The Original Morning Sickness: Anxiety

The best time to get run over in interstate traffic, I have decided, is the morning rush hour. Five mornings a week, I’m crossing town between 7:45 and 8:45 am and risking my life in the process. This morning, I was headed out of town for a meeting in Alexandria and noticed the same phenomenon in traffic headed the opposite direction. People are dying to get where they are going. I’ve come to a conclusion as to the root cause.

It’s anxiety.

Some drivers are late to work or to class, some of afraid of being late, and the others are early and trying to stay that way. So they rush. They tailgate the motorist in front of them, they cut in front of the fellow to one side or the other who dares to leave a gap between him and the next car, and they dart in and out incessantly. A couple of miles up the road you notice they’re stuck in traffic in the lane to your right or left, all their frantic lane-jumping having done them absolutely no good.

The problem is not their car’s motor; it’s their own inner motor. Something inside them is racing, dying to get to their destination, and they either do not know how to control it or turn it off or, what’s just as probable, do not know that it’s even there. They rush out of habit.

Yesterday morning the car that was bullying everyone on the freeway pulled onto a side street in the direction I happened to be going, and one block later turned off into a driveway. They were just going home. I felt like stopping and asking, “What was all the rush about?”
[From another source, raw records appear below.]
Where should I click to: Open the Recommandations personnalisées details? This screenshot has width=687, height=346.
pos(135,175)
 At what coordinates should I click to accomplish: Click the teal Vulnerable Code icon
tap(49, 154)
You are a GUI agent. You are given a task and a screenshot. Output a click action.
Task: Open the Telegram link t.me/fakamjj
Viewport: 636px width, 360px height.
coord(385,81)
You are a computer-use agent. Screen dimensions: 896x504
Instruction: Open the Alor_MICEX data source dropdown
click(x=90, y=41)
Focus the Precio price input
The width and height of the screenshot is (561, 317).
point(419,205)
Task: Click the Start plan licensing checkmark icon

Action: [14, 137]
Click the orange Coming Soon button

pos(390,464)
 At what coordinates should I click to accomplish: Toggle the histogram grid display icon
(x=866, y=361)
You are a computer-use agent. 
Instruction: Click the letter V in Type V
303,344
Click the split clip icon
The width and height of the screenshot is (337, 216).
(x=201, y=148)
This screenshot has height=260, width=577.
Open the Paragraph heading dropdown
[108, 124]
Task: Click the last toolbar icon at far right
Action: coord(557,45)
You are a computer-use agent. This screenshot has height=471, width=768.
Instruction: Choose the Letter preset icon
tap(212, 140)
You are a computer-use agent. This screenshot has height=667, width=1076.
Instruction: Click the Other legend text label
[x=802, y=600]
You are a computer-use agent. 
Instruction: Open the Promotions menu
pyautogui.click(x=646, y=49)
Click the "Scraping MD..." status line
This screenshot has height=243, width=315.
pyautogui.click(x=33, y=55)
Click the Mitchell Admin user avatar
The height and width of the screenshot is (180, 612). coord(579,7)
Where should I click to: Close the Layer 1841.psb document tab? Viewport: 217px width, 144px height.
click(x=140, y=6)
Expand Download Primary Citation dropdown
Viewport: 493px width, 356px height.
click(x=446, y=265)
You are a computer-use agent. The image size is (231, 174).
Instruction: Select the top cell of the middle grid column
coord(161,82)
I think I know the answer. Their answer to my question would be, “Huh? What rush?” They are not even aware what they’re doing. It’s a pattern, a really bad habit, they’ve fallen into. They get in their car and the anxiety kicks in and they have to beat everyone else on the highway.

It’s destructive, self-defeating, harmful to one’s health, even suicidal. It’s murder on their car, terrible on their tires, and a burden on their billfold. It endangers their families and the people in the other cars.

Let the city or parish install cameras at intersections to catch redlight-runners and they holler to high heaven, as though a sacred right of theirs has been taken away. They foolishly blame the rear end collisions on the officials who installed the cameras. Blame-placing, denial, anger—highway sports in America today.

Anxiety is a a problem we all deal with and a killer in a hundred ways. The highway is just one of locales.

Everyone deals with anxiety in its various manifestations. You start a new job and can’t sleep the night before. You have to leave town early tomorrow and afraid of oversleeping, you toss and turn tonight. You have an important painful confrontation tomorrow, so tonight’s rest is a total loss. Some would call it worry. It’s likewise a form of fear. One thing it is not is faith.

Anxiety is worry and fear on steroids. And whatsoever is not of faith is sin. (Romans 14:23)

Meeting with a group of pastors, I threw this out to them: “Give me your best counsel. What do you do to fight anxiety?” Here are some of their answers.


1) Write it down. What is bothering you? What do you anticipate happening? Take paper and pen and write it down. You’ll be amazed at how puny your fears appear on paper.

2) Tell the Lord. Pray to Him. “Be anxious for nothing,” Paul told the Philippians. “But in everything by prayer and supplication with thanksgiving, let your requests be made known unto God, and the peace of God…shall keep your hearts….” (Phil.4:6)

The old hymn says, “Are you weary, are you heavy-hearted? Tell it to Jesus.”

3) Give yourself a good talking-to.

“Return to your rest, O my soul, for the Lord has dealt bountifully with you.” (Psalm 116:7) “Bless the Lord, O my soul.” (Psalm 103:1)

In these and many other psalms, the Lord’s singer is engaging in a little exercise we call self-talk. “Hey, you. I’m talking to you, (insert name here). Straighten up there, mister. The Lord has been good to you. Settle down. Bless His name.”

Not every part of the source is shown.